我已经花了很多时间和精力来研究这个问题，因为这对我前进很有用。在他的示例中，列的长度完全不必相同，所以很好。我已经测试了下面的代码（Python 3.8），并且效果很好。

只需稍作修改就可以用于您的特定数据列，对象和目的。

import pandas as pd 
A = pd.read_csv(r'C:\Users\User\Documents\query_sequences.csv') #dropped the S fom _sequences
B = pd.read_csv(r'C:\Users\User\Documents\Sequence_reference.csv')

print(A.columns)
print(B.columns)

my_unknown_id = A['Unknown_sample_no'].tolist() #Unknown_sample_no
my_unknown_seq = A['Unknown_sample_seq'].tolist() #Unknown_sample_seq

Reference_Species1 = B['Reference_sequences_ID'].tolist()
Reference_Sequences1 = B['Reference_Sequences'].tolist() #it was Reference_sequences

Ref_dict = dict(zip(Reference_Species1, Reference_Sequences1)) #it was Reference_sequences
Unknown_dict = dict(zip(my_unknown_id, my_unknown_seq))

print(Ref_dict)
print(Unknown_dict)

Ref_dict = dict(zip(Reference_Species1, Reference_Sequences1))
Unknown_dict = dict(zip(my_unknown_id, my_unknown_seq))

print(Ref_dict)
print(Unknown_dict)

import re
filename = 'seq_match_compare2.csv'
f = open(filename, 'a') #in his eg it was 'w'


headers = 'Query_ID, Query_Seq, Ref_species, Ref_seq, Match, Match start Position\n'
f.write(headers)

for ID, seq in Unknown_dict.items():
    for species, seq1 in Ref_dict.items():
         m = re.search(seq, seq1)
         if m:
              match = m.group()
              pos = m.start() + 1
              f.write(str(ID) + ',' + seq + ',' + species + ',' + seq1 + ',' + match + ',' + str(pos) + '\n')

f.close()

[我也是自己做的，假设您的列包含整数，并根据您的要求（目前为止，请尽我所能）。这是我的第一次尝试[我也是这个新手，所以轻松一点]。您可以在下面使用我的代码作为基准，以了解如何进一步解决您的问题。基本上，它可以完成您想要的事情（给您一个骨架），并执行以下操作：“使用pandas模块在python中导入csv，转换为数据框，仅在那些df的特定列上工作，创建新列（结果），将结果与原始列一起打印终端中的数据，并保存到新的csv”。它和我的python一样混乱，但是它可以工作！就我个人（和专业而言）而言，这是一个里程碑，我希望以后能提高它的可读性，范围，功能和能力（随着时间的推移（从下一个周末开始）。）

# This is work in progress, (although it does work and does a job), and its doing that for you. there are redundant lines of code in it, even the lines not hashed out (because im a self teaching  newbie on my weekends). I was just  finishing up on getting the results printed to a new csv file (done too). You can see how you could convert your columns & rows into lists with pandas dataframes, and start to do calculations with them in Python, and get your results back out to a new CSV. It a start on how you can answer your question going forward

import pandas as pd
from pandas import DataFrame
import csv
import itertools #redundant now'?

A = pd.read_csv(r'C:\Users\User\Documents\book6 category labels.csv')
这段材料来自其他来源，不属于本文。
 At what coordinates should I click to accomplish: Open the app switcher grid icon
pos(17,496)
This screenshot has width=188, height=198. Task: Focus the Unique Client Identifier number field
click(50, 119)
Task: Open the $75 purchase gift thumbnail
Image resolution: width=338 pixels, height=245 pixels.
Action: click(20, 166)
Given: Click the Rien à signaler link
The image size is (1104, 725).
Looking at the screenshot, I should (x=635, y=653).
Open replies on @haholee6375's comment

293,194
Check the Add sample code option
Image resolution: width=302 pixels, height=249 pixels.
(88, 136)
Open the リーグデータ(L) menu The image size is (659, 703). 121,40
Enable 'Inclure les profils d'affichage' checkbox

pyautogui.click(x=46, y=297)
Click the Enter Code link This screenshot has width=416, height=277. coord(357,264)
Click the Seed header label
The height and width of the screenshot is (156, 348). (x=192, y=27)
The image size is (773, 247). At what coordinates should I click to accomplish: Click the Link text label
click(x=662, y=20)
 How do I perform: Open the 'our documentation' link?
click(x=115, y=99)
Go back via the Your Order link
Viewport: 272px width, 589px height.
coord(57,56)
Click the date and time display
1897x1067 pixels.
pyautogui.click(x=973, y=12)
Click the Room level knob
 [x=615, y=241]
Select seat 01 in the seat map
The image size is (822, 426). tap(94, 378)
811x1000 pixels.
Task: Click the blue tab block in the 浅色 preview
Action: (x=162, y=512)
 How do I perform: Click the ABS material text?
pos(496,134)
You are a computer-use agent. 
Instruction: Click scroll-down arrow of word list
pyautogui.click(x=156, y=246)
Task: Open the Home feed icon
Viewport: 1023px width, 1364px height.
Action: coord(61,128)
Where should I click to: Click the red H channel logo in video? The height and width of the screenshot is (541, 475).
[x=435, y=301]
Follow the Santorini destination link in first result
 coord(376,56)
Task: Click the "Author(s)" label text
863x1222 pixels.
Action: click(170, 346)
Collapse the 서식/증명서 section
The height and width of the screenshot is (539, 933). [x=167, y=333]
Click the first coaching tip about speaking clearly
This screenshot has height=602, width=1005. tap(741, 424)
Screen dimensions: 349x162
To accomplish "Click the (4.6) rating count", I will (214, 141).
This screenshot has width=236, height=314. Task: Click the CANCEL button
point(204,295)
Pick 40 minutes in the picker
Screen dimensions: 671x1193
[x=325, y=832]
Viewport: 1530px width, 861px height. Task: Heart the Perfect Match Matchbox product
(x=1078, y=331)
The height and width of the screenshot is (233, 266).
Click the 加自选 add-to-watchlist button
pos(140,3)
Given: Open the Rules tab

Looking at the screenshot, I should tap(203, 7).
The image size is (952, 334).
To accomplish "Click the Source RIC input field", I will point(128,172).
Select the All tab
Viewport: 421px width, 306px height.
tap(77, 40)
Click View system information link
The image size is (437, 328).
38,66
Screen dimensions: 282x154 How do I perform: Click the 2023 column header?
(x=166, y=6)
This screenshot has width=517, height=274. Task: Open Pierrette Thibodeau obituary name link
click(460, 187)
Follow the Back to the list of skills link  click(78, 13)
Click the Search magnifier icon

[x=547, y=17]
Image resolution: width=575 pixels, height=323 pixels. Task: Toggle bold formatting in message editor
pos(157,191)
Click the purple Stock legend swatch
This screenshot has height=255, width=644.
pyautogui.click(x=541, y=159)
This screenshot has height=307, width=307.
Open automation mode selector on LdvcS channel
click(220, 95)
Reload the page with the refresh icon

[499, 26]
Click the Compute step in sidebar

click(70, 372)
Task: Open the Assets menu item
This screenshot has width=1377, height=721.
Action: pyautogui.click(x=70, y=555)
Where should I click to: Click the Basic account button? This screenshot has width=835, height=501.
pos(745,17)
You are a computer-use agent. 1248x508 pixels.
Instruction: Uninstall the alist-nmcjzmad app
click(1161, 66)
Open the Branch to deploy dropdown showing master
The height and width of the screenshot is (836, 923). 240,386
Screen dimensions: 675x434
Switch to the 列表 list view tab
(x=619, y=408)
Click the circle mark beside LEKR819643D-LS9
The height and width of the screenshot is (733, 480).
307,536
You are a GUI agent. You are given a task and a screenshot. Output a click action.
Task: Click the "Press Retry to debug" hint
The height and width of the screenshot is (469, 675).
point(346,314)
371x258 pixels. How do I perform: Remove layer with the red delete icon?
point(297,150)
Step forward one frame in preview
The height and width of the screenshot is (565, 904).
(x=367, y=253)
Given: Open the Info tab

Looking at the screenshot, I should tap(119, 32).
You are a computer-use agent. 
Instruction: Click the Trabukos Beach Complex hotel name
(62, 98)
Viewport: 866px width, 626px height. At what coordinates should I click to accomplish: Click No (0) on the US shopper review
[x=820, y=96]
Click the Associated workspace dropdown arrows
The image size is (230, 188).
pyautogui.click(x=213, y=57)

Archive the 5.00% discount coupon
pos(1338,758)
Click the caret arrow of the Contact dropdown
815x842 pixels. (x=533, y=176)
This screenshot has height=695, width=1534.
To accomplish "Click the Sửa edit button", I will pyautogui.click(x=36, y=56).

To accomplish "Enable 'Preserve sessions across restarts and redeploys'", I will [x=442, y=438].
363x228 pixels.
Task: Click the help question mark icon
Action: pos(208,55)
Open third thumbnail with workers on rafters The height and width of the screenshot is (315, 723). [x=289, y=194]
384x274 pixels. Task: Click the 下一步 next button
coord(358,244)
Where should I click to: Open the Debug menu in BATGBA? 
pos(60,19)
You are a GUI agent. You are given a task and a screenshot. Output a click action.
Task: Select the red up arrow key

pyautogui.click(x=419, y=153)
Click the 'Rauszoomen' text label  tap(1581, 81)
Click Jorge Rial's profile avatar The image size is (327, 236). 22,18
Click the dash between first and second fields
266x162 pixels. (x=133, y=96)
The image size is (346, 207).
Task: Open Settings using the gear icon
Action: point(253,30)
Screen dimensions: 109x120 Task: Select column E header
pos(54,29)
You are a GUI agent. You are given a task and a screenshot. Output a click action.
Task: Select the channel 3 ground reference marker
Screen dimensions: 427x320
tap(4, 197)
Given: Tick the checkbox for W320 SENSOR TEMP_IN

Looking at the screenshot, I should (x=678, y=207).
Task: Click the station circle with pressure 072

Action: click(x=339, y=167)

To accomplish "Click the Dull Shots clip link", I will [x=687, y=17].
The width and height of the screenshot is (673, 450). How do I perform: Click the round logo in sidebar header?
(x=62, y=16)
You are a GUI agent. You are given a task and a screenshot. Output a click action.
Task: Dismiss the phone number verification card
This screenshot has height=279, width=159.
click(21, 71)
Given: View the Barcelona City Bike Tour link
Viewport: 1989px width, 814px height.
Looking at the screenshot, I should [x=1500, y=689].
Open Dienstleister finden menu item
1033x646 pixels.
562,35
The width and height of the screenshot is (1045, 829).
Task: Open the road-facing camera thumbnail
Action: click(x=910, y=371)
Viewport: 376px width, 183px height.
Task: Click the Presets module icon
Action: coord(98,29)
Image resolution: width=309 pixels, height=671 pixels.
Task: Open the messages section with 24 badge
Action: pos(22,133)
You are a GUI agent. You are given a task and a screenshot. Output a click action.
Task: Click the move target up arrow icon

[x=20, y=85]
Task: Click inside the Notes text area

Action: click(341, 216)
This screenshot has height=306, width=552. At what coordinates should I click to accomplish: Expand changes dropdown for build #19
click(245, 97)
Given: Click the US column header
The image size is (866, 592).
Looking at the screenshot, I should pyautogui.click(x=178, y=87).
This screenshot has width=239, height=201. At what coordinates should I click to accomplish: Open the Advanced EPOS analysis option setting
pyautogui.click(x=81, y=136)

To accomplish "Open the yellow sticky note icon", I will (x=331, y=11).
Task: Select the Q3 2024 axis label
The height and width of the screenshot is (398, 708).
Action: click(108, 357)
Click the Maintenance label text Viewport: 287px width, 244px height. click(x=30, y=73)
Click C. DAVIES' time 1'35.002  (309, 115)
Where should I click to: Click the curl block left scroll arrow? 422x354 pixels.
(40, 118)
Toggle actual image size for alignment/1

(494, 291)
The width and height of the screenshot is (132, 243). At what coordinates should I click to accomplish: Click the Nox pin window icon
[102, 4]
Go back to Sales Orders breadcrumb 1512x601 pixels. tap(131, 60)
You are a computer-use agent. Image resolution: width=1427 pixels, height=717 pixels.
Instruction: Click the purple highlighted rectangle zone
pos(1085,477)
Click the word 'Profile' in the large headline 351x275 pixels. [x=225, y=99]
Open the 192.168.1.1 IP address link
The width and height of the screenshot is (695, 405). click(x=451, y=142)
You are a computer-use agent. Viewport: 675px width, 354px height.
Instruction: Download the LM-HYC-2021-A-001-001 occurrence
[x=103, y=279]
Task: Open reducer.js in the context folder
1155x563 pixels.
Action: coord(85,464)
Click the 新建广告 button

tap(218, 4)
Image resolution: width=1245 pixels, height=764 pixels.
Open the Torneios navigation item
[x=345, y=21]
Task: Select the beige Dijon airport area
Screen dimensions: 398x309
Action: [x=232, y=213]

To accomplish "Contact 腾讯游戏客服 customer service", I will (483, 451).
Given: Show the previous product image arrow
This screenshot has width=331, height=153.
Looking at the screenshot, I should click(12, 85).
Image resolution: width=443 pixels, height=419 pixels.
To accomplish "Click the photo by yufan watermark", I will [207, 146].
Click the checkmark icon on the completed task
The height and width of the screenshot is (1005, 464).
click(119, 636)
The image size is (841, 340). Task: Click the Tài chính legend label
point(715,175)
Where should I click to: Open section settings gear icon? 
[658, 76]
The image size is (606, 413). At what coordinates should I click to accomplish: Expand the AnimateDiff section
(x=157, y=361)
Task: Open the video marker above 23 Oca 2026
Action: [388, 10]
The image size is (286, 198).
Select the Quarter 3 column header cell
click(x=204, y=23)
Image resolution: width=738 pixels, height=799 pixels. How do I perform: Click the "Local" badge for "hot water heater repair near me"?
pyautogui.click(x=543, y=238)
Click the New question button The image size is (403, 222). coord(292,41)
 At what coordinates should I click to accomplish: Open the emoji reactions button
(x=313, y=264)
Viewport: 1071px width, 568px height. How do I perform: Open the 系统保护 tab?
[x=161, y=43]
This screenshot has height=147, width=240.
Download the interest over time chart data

A["Category"].fillna("empty data - missing value", inplace = True)
#A["Blank1"].fillna("empty data - missing value", inplace = True)
# ...etc 

print(A.columns)

MyCat=A['Category'].tolist()
MyLab=A['Label'].tolist()

My_Cats = A['Category1'].tolist()

My_Labs = A['Label1'].tolist()
#Ref_dict0 = zip(My_Labs, My_Cats) #good to compare whole columns as block, Enumerate ZIP 19:06 01/06/2020 FORGET THIS FOR NOW, WAS PART OF A LATTER ATTEMPT TO COMPARE TEXT & MISSED TEXT WITH INTERGER FIELDS. DOESNT EFFECT PROGRAM

Ref_dict = dict(zip(My_Labs, My_Cats))

Compareprep = dict(zip(My_Cats, My_Labs))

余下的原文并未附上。